**Extracted text**
Sean Fen

Bio: 
My works usually reside at the intersection of the philosophy of life, ethics, and political theory. I have long been interested in offering a “processual” account of freedom and its maintenance (interpreted as an “achievement”), particularly regarding how the “fragility” of human life, which defines the essence of human living beings, serves as a condition for the achieved emergence of this notion of freedom, rather than viewing freedom as a pre-given, natural quality of humans or a mere status. This further leads me to ask how this free process discloses, constitutes, and endures a form of “worldly objectivity,” where the objective quality of the world derives from how a subject is uniquely and freely correlated/conditioned by an existential periphery (e.g., public space, sensible world, ecosystem) beyond subjective dominance. The formation of a subject is always anticipated by this site, place, or region, thereby illuminating multiple existential “distances,” i.e., a world, within the oscillatory intervals also made possible by other subjects’ distinctive correlations with the periphery in which they are situated, shared, and participated in. Worldling is a dynamic experience of living through a series of productive distances among free, subjective participants by which their fragile processes of becoming free are gathered and further objectively granted, though worldling is, by nature, similarly fragile and should be seen in the light of an achievement.

**Information supplied**
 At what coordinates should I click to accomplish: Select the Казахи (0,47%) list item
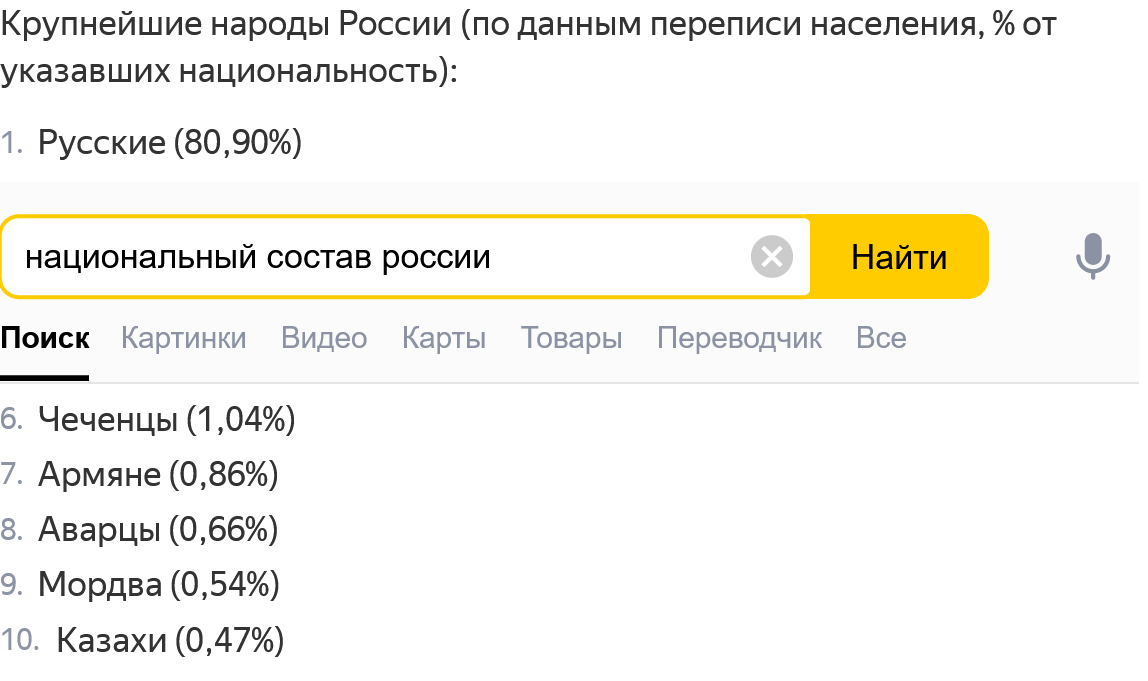pyautogui.click(x=170, y=640)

**Task goal**
Please extend the Sean Fen bio with a few sentences that pick up after its final one. The material above stands apart from the Sean Fen bio.

**Written reply**
Drawing inspiration from Machiavelli’s discussion of “necessity,” Arendt’s emphasis on the frailty of human “action” and “power,” Heidegger’s later thoughts on “clearing,” and Jonas’s discourses on “metabolism,” all of which argue, in their respective ways, that freedom is futile and can only be reaffirmed or thrive in the multi-plays of worldly distancing, I aspire to provide a notion of freedom that emphasizes the experience of the vital becoming of human lives while leaving room for their formal, relatively stable personalized maintenance of freedom to be possible within the multiple phenomenological distances to which the plural free processes are distinctively incepted, intersected, and grounded. 

The key concepts reproductively engender my thoughts include agency, life, intensity, individuation, worldliness, temporality, spatiality, personality, appearance, and necessity. 

I received my B.A. in Political Science, with a minor in Sociology, from George Washington University and my M.A. in Social Sciences (focusing mainly on political theory and continental thoughts) from the University of Chicago. My M.A. thesis at the University of Chicago addressed how Machiavelli’s conceptualization of “necessity” demands an ethical-existential transformation of subjects, resulting in a particularly ferocious free ethos, and how that ethos can and should be maintained and continuously reproduced within a popular-democratic institutional context.

Research interests: 

Political Theory (Machiavelli, Arendt, Foucault)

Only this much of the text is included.